(REQUEST):
Reproduce every record below, replacing "Santa Rosa" with "Santa Cruz" and leaving everything else unchanged.

□ □ □ □ □ □ □

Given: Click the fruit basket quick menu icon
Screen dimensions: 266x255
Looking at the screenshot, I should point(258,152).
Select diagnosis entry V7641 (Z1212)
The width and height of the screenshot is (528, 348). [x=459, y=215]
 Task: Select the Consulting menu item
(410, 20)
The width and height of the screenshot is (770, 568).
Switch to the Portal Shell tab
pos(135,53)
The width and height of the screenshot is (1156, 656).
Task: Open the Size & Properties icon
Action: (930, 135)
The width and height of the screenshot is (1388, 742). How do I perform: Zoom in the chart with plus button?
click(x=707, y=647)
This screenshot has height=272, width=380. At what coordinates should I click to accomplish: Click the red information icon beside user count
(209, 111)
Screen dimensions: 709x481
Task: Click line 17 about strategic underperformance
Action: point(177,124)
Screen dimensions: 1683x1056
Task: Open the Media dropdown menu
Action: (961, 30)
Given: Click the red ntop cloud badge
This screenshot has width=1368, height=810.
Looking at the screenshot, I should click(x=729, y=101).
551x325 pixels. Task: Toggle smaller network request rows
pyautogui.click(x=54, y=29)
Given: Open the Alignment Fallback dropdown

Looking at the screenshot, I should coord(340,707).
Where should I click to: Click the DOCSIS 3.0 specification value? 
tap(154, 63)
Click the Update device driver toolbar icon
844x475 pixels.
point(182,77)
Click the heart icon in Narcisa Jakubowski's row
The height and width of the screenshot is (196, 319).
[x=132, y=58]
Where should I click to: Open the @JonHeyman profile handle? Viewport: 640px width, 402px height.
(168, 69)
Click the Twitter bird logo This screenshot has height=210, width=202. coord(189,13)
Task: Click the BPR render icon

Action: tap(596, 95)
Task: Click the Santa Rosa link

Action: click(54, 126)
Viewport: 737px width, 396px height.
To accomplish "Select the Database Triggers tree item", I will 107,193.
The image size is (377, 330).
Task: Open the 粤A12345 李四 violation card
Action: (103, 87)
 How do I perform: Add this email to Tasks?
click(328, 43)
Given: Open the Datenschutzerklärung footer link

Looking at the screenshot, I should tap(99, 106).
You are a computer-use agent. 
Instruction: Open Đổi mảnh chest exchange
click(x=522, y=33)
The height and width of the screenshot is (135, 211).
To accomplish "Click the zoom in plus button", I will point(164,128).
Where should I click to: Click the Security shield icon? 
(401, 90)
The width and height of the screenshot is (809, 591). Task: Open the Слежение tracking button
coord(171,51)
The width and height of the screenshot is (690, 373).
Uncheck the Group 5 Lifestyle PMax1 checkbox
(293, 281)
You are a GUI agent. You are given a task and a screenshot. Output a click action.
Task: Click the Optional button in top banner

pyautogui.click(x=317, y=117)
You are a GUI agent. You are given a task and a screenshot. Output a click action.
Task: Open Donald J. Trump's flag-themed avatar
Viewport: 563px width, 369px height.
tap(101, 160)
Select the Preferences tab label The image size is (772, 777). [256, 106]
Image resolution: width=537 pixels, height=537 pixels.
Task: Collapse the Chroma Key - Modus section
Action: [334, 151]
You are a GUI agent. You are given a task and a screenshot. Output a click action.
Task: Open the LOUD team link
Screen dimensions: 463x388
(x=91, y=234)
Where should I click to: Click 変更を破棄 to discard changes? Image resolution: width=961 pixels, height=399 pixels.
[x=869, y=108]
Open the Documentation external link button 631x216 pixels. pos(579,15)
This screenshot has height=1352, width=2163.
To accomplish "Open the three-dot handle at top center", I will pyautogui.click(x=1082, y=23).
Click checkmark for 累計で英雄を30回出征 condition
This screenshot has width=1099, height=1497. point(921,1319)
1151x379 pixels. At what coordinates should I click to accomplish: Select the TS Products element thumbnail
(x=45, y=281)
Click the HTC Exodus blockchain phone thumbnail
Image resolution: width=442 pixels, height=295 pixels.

□ □ □ □ □ □ □

(REPLY):
Given: Click the fruit basket quick menu icon
Screen dimensions: 266x255
Looking at the screenshot, I should point(258,152).
Select diagnosis entry V7641 (Z1212)
The width and height of the screenshot is (528, 348). [x=459, y=215]
 Task: Select the Consulting menu item
(410, 20)
The width and height of the screenshot is (770, 568).
Switch to the Portal Shell tab
pos(135,53)
The width and height of the screenshot is (1156, 656).
Task: Open the Size & Properties icon
Action: (930, 135)
The width and height of the screenshot is (1388, 742). How do I perform: Zoom in the chart with plus button?
click(x=707, y=647)
This screenshot has height=272, width=380. At what coordinates should I click to accomplish: Click the red information icon beside user count
(209, 111)
Screen dimensions: 709x481
Task: Click line 17 about strategic underperformance
Action: point(177,124)
Screen dimensions: 1683x1056
Task: Open the Media dropdown menu
Action: (961, 30)
Given: Click the red ntop cloud badge
This screenshot has width=1368, height=810.
Looking at the screenshot, I should click(x=729, y=101).
551x325 pixels. Task: Toggle smaller network request rows
pyautogui.click(x=54, y=29)
Given: Open the Alignment Fallback dropdown

Looking at the screenshot, I should coord(340,707).
Where should I click to: Click the DOCSIS 3.0 specification value? 
tap(154, 63)
Click the Update device driver toolbar icon
844x475 pixels.
point(182,77)
Click the heart icon in Narcisa Jakubowski's row
The height and width of the screenshot is (196, 319).
[x=132, y=58]
Where should I click to: Open the @JonHeyman profile handle? Viewport: 640px width, 402px height.
(168, 69)
Click the Twitter bird logo This screenshot has height=210, width=202. coord(189,13)
Task: Click the BPR render icon

Action: tap(596, 95)
Task: Click the Santa Cruz link

Action: click(54, 126)
Viewport: 737px width, 396px height.
To accomplish "Select the Database Triggers tree item", I will 107,193.
The image size is (377, 330).
Task: Open the 粤A12345 李四 violation card
Action: (103, 87)
 How do I perform: Add this email to Tasks?
click(328, 43)
Given: Open the Datenschutzerklärung footer link

Looking at the screenshot, I should tap(99, 106).
You are a computer-use agent. 
Instruction: Open Đổi mảnh chest exchange
click(x=522, y=33)
The height and width of the screenshot is (135, 211).
To accomplish "Click the zoom in plus button", I will point(164,128).
Where should I click to: Click the Security shield icon? 
(401, 90)
The width and height of the screenshot is (809, 591). Task: Open the Слежение tracking button
coord(171,51)
The width and height of the screenshot is (690, 373).
Uncheck the Group 5 Lifestyle PMax1 checkbox
(293, 281)
You are a GUI agent. You are given a task and a screenshot. Output a click action.
Task: Click the Optional button in top banner

pyautogui.click(x=317, y=117)
You are a GUI agent. You are given a task and a screenshot. Output a click action.
Task: Open Donald J. Trump's flag-themed avatar
Viewport: 563px width, 369px height.
tap(101, 160)
Select the Preferences tab label The image size is (772, 777). [256, 106]
Image resolution: width=537 pixels, height=537 pixels.
Task: Collapse the Chroma Key - Modus section
Action: [334, 151]
You are a GUI agent. You are given a task and a screenshot. Output a click action.
Task: Open the LOUD team link
Screen dimensions: 463x388
(x=91, y=234)
Where should I click to: Click 変更を破棄 to discard changes? Image resolution: width=961 pixels, height=399 pixels.
[x=869, y=108]
Open the Documentation external link button 631x216 pixels. pos(579,15)
This screenshot has height=1352, width=2163.
To accomplish "Open the three-dot handle at top center", I will pyautogui.click(x=1082, y=23).
Click checkmark for 累計で英雄を30回出征 condition
This screenshot has width=1099, height=1497. point(921,1319)
1151x379 pixels. At what coordinates should I click to accomplish: Select the TS Products element thumbnail
(x=45, y=281)
Click the HTC Exodus blockchain phone thumbnail
Image resolution: width=442 pixels, height=295 pixels.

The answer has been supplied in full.